Copy out everything from the line containing "Describe the element" down to the end of the items, word for word, leaving out the pictures.
START MATERIALS PROVIDED
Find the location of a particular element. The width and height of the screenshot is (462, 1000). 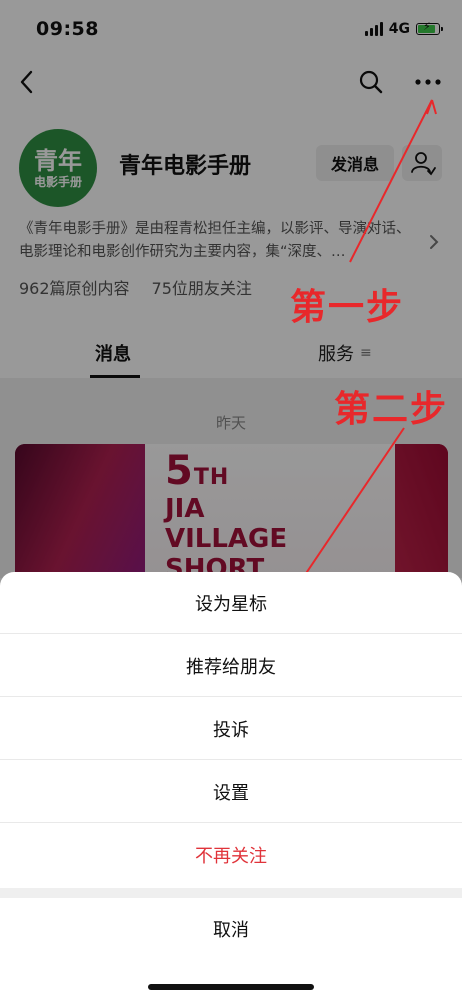

unfollow-option: 不再关注 is located at coordinates (231, 855).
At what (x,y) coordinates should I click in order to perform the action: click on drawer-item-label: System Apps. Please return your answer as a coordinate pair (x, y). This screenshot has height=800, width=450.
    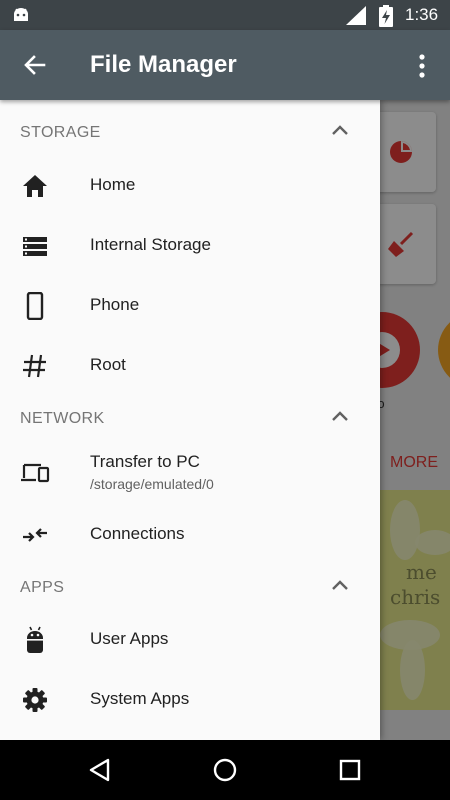
    Looking at the image, I should click on (140, 698).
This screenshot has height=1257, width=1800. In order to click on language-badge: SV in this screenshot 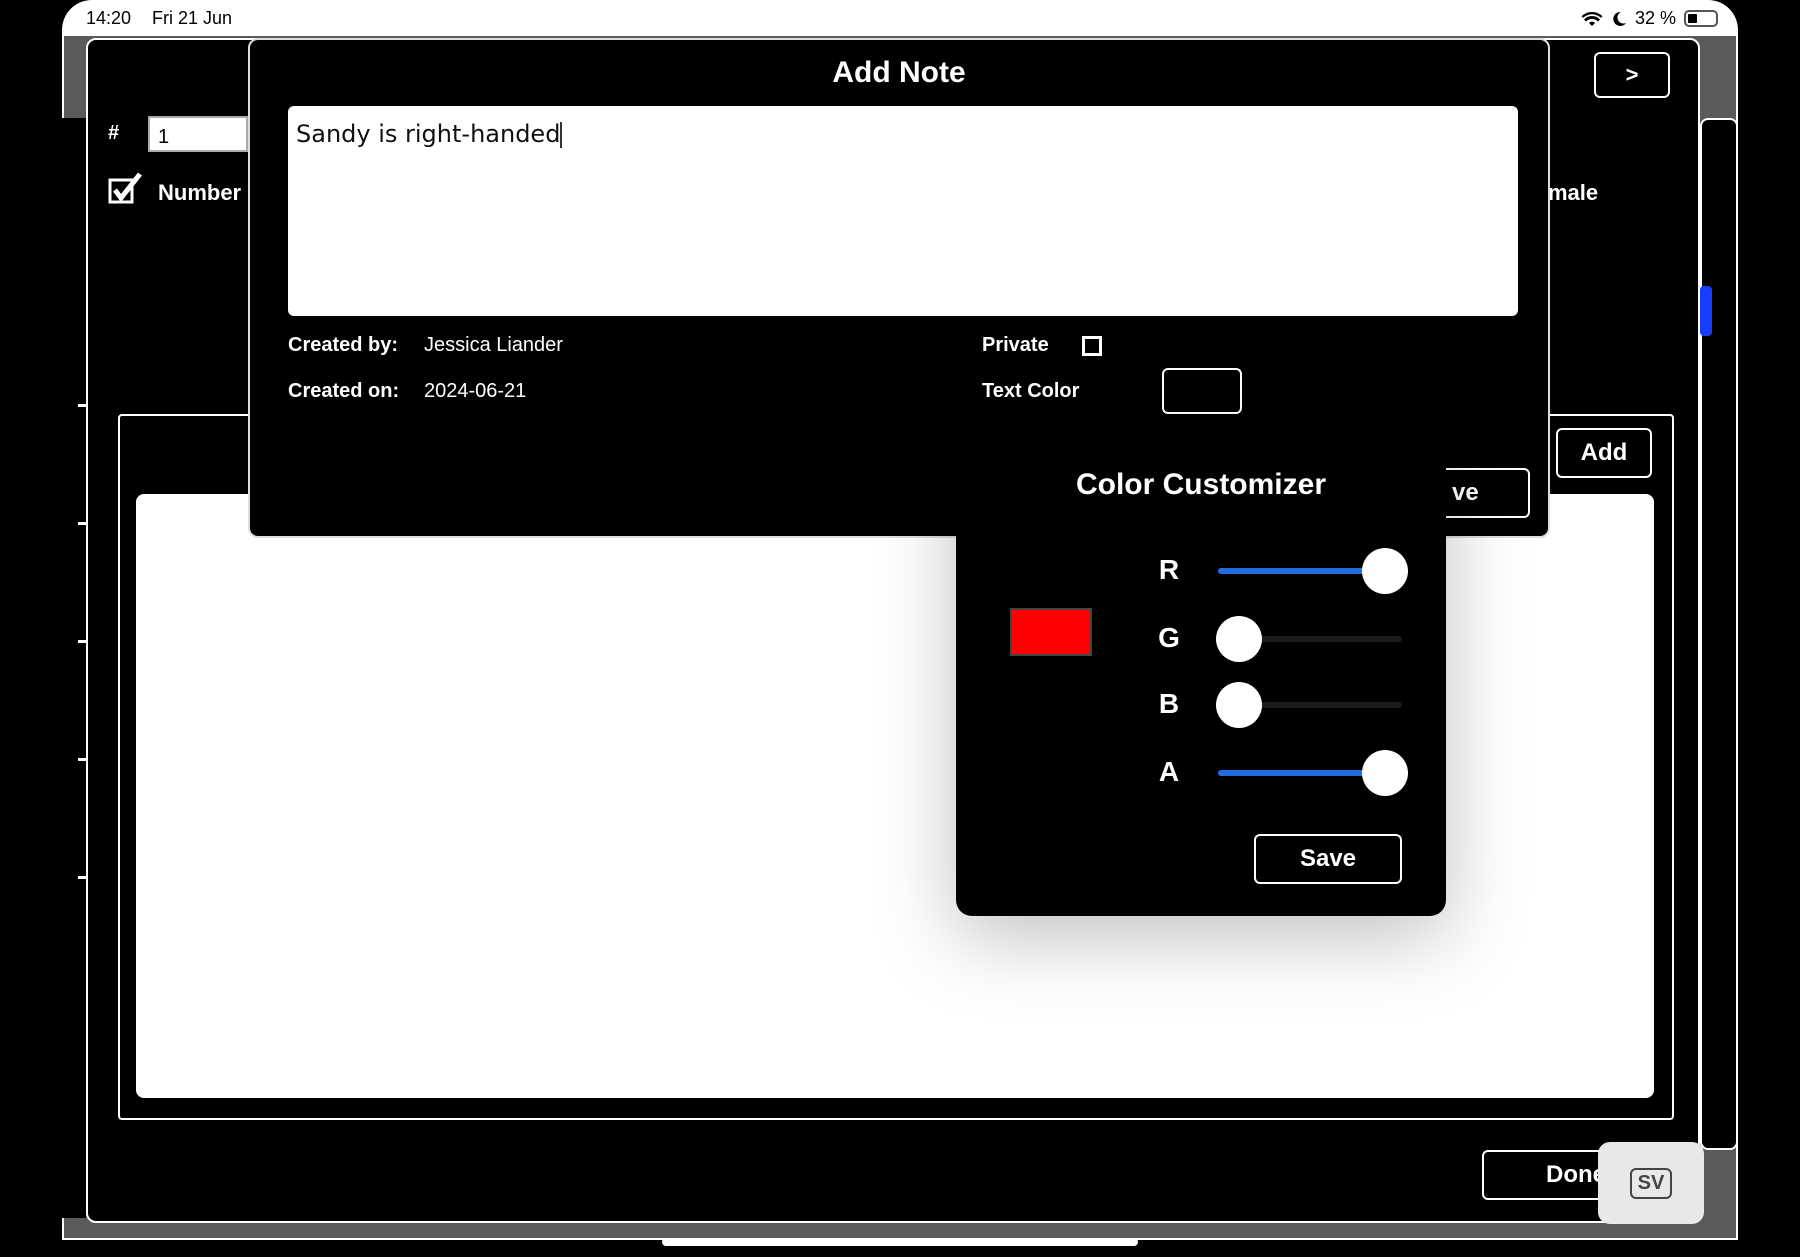, I will do `click(1651, 1183)`.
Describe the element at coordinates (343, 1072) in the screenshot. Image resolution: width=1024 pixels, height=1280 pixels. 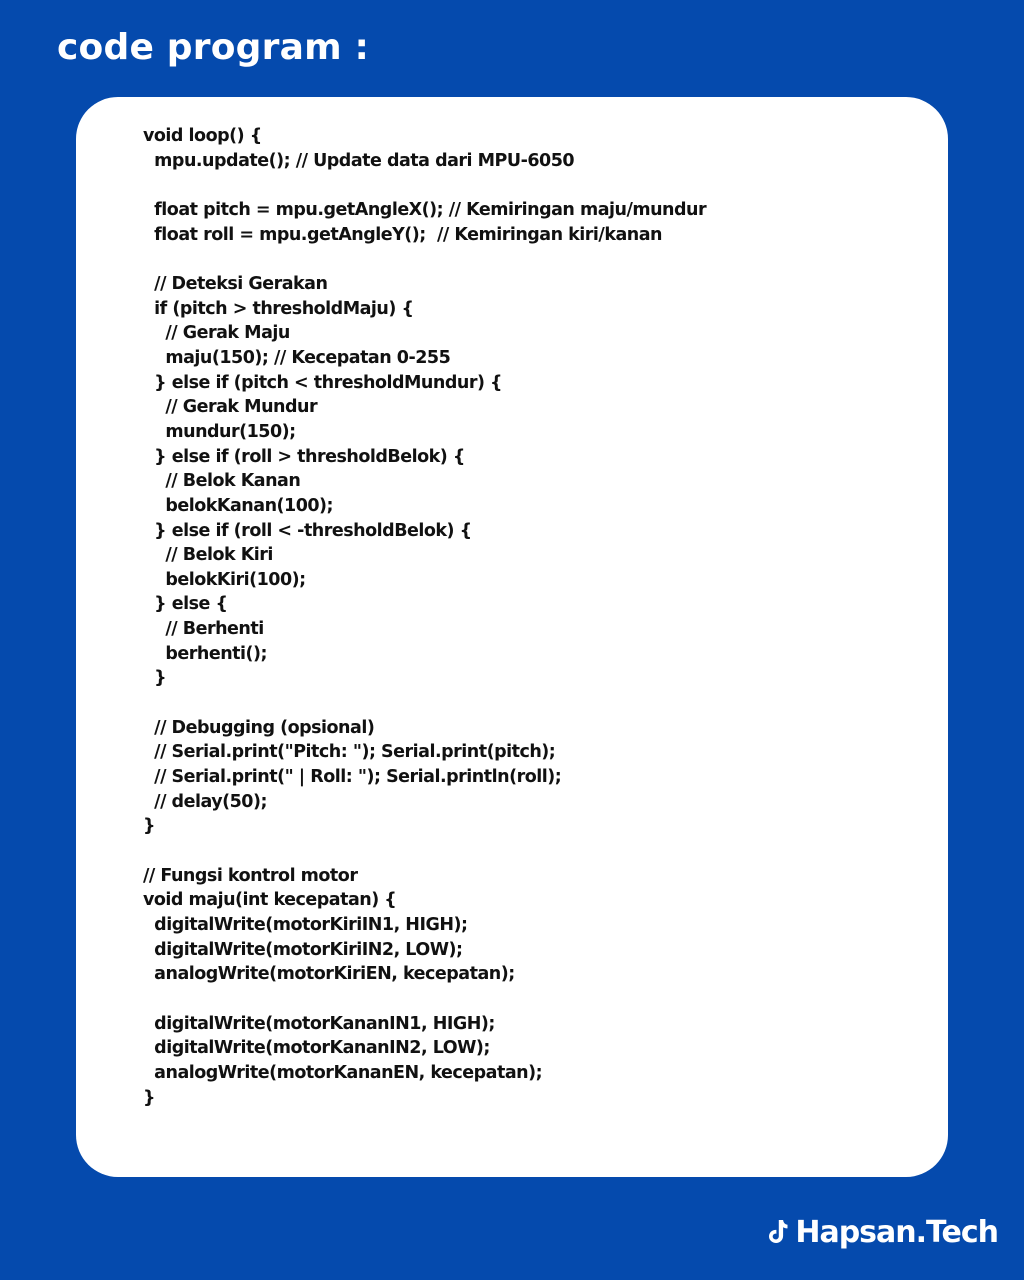
I see `code-line: analogWrite(motorKananEN, kecepatan);` at that location.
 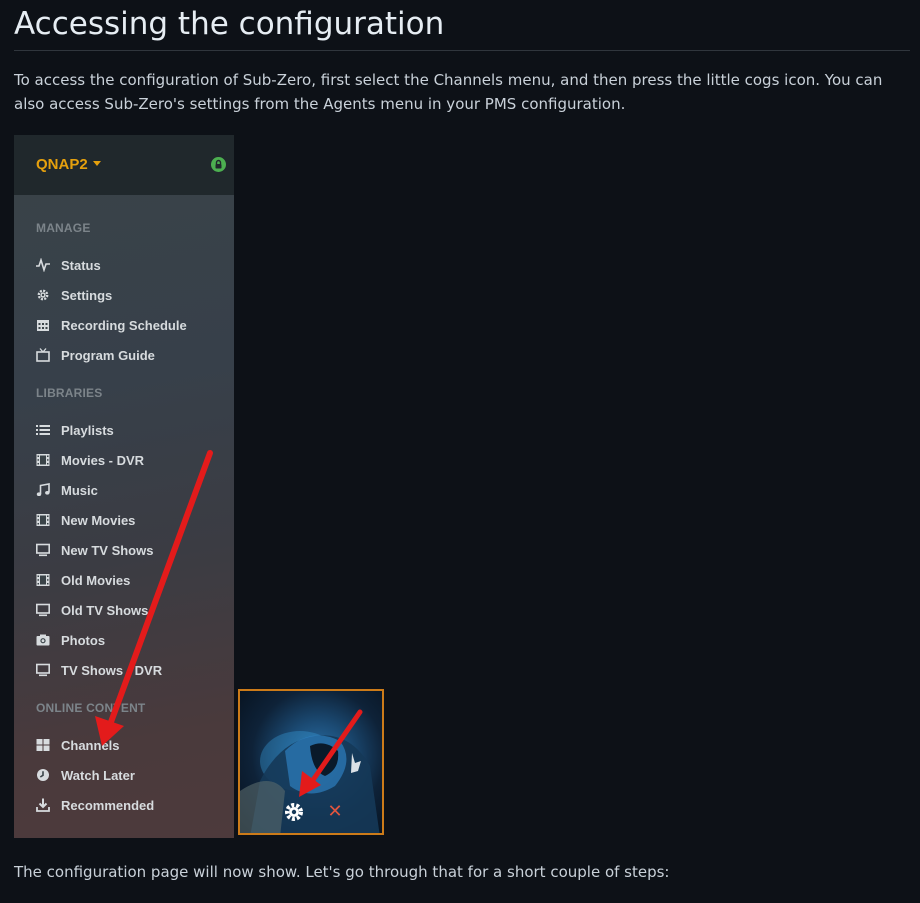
END MATERIALS PROVIDED
ANSWER TO THE PROBLEM
Describe the element at coordinates (343, 1072) in the screenshot. Image resolution: width=1024 pixels, height=1280 pixels. 
I see `code-line: analogWrite(motorKananEN, kecepatan);` at that location.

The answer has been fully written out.